> Quoted passage:

ApoE−/− Mice Develop Atherosclerosis in the Absence of Complement Component C5

Abstract

Previous studies have suggested that the terminal complex of complement may contribute to the pathogenesis of atherosclerosis. C5b-9 complexes colocalize with the extracellular lipid in the aortic intima of hypercholesterolemic rabbits, and C6-deficient rabbits develop less atherosclerosis than controls. To test the role of complement in atherosclerosis in a different animal model, C5 deficient (C5def) mice were cross-bred with atherosclerosis susceptible apoE−/− mice, generating mice deficient in both apoE and C5 and control apoE−/− mice. Progeny were typed for C5 titer and serum cholesterol levels. Both male and female mice were fed a high fat diet from weaning until 22 weeks of age. At that time there were no significant differences in plasma cholesterol or triglycerides between apoE−/− control and apoE−/−/C5def groups. Morphometric analysis of the aortic root lesions gave mean (±SEM) lesion areas for male apoE−/− and apoE−/−/C5def mice of 468,176 ± 21,982 and 375,182 ± 53,089 μm2, respectively (n = 10 each, P value = 0.123). In female apoE−/− mice (n = 5), the mean lesion area was 591,981 ± 53,242 μm2, compared to 618,578 ± 83,457 μm2 for female apoE−/−/C5def mice (n = 10) (P value = 0.835). Thus neither male nor female mice showed a significant change in lesion area when C5 was not present. In contrast to the case in the hypercholesterolemic rabbit, activation of the terminal complex of complement does not play a major role in the development of atherosclerosis in apoE−/− mice.

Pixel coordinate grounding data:

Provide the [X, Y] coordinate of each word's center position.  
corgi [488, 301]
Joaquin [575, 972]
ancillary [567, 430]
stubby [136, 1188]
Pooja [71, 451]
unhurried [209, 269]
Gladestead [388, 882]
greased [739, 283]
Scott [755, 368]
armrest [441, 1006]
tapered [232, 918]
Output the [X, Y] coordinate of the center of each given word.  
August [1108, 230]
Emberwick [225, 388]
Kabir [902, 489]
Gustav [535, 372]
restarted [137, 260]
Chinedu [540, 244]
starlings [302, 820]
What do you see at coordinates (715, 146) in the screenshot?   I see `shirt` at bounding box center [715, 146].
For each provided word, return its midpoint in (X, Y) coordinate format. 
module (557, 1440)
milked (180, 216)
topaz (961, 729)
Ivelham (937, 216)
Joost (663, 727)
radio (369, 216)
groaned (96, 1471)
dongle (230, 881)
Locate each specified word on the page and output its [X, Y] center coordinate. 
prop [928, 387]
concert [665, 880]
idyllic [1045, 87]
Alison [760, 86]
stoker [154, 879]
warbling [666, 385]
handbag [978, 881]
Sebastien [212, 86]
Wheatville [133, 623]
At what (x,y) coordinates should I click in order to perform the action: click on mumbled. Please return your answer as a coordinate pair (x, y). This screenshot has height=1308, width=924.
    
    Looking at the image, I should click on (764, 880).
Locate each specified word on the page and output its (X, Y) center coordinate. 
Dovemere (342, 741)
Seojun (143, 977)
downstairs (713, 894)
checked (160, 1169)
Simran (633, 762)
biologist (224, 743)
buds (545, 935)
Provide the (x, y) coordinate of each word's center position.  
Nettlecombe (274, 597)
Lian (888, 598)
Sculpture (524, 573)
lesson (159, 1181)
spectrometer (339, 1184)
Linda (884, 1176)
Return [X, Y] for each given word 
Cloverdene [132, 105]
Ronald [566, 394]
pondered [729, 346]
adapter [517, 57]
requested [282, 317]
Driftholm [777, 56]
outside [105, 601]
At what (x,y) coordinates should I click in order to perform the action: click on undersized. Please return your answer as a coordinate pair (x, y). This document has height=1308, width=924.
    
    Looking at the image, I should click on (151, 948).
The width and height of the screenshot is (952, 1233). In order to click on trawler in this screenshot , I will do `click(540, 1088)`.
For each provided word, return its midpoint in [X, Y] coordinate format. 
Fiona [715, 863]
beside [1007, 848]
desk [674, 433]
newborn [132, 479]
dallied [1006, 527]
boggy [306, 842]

> The task: Retype the full abstract on atherosclerosis in C5-deficient apoE−/− mice, title included, with no changes.

> Output for this exercise:
ApoE−/− Mice Develop Atherosclerosis in the Absence of Complement Component C5

Abstract

Previous studies have suggested that the terminal complex of complement may contribute to the pathogenesis of atherosclerosis. C5b-9 complexes colocalize with the extracellular lipid in the aortic intima of hypercholesterolemic rabbits, and C6-deficient rabbits develop less atherosclerosis than controls. To test the role of complement in atherosclerosis in a different animal model, C5 deficient (C5def) mice were cross-bred with atherosclerosis susceptible apoE−/− mice, generating mice deficient in both apoE and C5 and control apoE−/− mice. Progeny were typed for C5 titer and serum cholesterol levels. Both male and female mice were fed a high fat diet from weaning until 22 weeks of age. At that time there were no significant differences in plasma cholesterol or triglycerides between apoE−/− control and apoE−/−/C5def groups. Morphometric analysis of the aortic root lesions gave mean (±SEM) lesion areas for male apoE−/− and apoE−/−/C5def mice of 468,176 ± 21,982 and 375,182 ± 53,089 μm2, respectively (n = 10 each, P value = 0.123). In female apoE−/− mice (n = 5), the mean lesion area was 591,981 ± 53,242 μm2, compared to 618,578 ± 83,457 μm2 for female apoE−/−/C5def mice (n = 10) (P value = 0.835). Thus neither male nor female mice showed a significant change in lesion area when C5 was not present. In contrast to the case in the hypercholesterolemic rabbit, activation of the terminal complex of complement does not play a major role in the development of atherosclerosis in apoE−/− mice.